In 2022, the City of Miami Beach similarly imposed a midnight curfew after two spring break shootings left five people injured on Ocean Drive.

“We’re a very small city. The biggest issue for spring break is simple capacity. We are bursting at the seam,” Jones said. “In order to control that you have to mitigate the amount of people coming here during spring break. That’s why … we’re breaking up with spring break. We hope it’s an amicable separation. We want people to have a good time. We really don’t want them not to play by our rules.”

Nearly half of the people arrested during spring break each year are from South Florida, said Jones, who joined the police department in 1996 and rose through the ranks.

Asked about criticism in some quarters that the spring break crackdown unfairly targeted Black Floridians, the city’s first Black police chief said: “As a Black man, I’m hypersensitive to that.”

“As a teenager … my dad discouraged me from coming to Miami Beach because of the impression that Black young men weren’t treated well here,” he said. “We’re in the business of policing behavior, not race or ethnicity.”
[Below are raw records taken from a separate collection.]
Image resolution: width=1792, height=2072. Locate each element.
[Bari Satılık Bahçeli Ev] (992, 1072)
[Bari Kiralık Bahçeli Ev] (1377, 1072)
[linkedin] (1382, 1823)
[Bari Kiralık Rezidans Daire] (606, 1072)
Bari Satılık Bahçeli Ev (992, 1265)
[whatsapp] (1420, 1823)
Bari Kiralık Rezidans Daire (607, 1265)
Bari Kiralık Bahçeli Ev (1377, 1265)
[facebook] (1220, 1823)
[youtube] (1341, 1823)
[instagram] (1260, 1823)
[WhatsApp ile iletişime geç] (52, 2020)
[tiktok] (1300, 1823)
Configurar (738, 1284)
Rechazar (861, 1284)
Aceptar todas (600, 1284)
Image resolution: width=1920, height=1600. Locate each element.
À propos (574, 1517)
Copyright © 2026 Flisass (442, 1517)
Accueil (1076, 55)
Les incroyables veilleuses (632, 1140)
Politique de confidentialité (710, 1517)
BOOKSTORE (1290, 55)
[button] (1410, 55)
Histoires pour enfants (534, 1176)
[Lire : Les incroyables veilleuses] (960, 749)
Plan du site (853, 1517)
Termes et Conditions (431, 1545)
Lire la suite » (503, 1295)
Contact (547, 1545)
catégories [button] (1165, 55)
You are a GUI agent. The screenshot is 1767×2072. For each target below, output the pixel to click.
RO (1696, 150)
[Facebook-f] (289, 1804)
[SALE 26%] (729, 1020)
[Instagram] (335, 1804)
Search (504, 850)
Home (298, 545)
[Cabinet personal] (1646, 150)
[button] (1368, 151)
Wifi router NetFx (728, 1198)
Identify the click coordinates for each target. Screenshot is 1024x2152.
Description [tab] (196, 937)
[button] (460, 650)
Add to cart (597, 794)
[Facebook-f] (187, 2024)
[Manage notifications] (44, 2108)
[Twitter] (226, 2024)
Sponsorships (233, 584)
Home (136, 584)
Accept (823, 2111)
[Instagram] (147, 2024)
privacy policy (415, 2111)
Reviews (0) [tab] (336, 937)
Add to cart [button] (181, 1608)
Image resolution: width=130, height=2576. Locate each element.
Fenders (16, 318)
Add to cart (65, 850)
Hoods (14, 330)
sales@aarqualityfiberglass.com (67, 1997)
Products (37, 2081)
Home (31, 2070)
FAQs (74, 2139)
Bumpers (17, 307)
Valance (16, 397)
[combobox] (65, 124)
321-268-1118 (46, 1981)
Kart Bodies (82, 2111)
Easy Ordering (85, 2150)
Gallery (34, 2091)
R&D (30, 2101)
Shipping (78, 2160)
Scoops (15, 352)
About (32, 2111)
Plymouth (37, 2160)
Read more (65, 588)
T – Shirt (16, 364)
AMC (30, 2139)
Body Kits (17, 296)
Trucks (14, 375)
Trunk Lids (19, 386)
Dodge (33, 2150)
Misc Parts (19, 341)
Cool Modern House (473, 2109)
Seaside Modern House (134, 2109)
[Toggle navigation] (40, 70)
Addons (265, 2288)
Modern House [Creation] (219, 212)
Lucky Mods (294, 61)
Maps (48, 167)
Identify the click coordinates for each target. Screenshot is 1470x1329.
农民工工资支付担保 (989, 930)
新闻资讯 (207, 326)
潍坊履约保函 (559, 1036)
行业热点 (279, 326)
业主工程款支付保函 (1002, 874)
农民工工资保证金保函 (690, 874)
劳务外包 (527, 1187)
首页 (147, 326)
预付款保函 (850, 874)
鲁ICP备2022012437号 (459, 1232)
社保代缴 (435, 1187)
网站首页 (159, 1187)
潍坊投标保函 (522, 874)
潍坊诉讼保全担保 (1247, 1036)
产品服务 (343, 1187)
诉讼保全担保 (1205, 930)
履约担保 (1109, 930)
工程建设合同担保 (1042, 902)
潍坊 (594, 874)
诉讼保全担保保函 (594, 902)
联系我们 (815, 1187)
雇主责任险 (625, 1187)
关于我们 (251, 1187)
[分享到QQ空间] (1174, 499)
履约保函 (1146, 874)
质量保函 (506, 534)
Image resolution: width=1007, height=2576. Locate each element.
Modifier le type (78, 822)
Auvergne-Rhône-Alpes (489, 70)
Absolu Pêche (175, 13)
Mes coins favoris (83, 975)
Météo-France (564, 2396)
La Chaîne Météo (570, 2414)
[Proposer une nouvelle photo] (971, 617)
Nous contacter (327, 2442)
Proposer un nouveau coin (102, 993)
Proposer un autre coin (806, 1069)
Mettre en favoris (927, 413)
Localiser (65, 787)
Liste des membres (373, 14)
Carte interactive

‘Never mind, we shouldn’t go there’

The City of Miami Beach sits on a small barrier island between Biscayne Bay and the Atlantic Ocean. Much of the spring break revelry happens along 10 sun-splashed blocks of art deco hotels, trendy restaurants and nightspots on Ocean Drive.

Katie Ryan, a spring breaker from Connecticut, arrived in Miami Beach with friends on Monday. She was sunbathing on a quiet stretch of beach the other day. The area seemed tame, she said, compared to previous “crazy” spring break stays in Fort Lauderdale, about 35 miles north.

“I saw the videos before coming here about how crazy it was going to be, so maybe people were like, ‘Never mind, we shouldn’t go there,’” Ryan said.

Her friend, Avery Caimes, marveled at how tranquil the beach seemed just a day before the usually busy second weekend of spring break. “There is plenty of space. It’s not loud,” she said.

Mark Evenson, a spring breaker from Minnesota, said he had “mixed feelings” about the efforts to tone down the partying.

“I’m here enjoying kind of what they are trying to stop from happening, but I understand why they’re doing it,” he said of local authorities. “For the most part, I think everyone here is just trying to have some fun.”

Outside Mango’s, Wallack said sidewalk seating on his stretch of Ocean Drive will be shut down on weekends under the spring break restrictions – meaning about a 30% cut in profits for businesses with cafes.

“If they curfew and we have no nightclub … what are we left with? A whole lot of salaries and a kitchen,” he said. “If it’s anything like it’s been the last few years, it’s very, very bad for business.”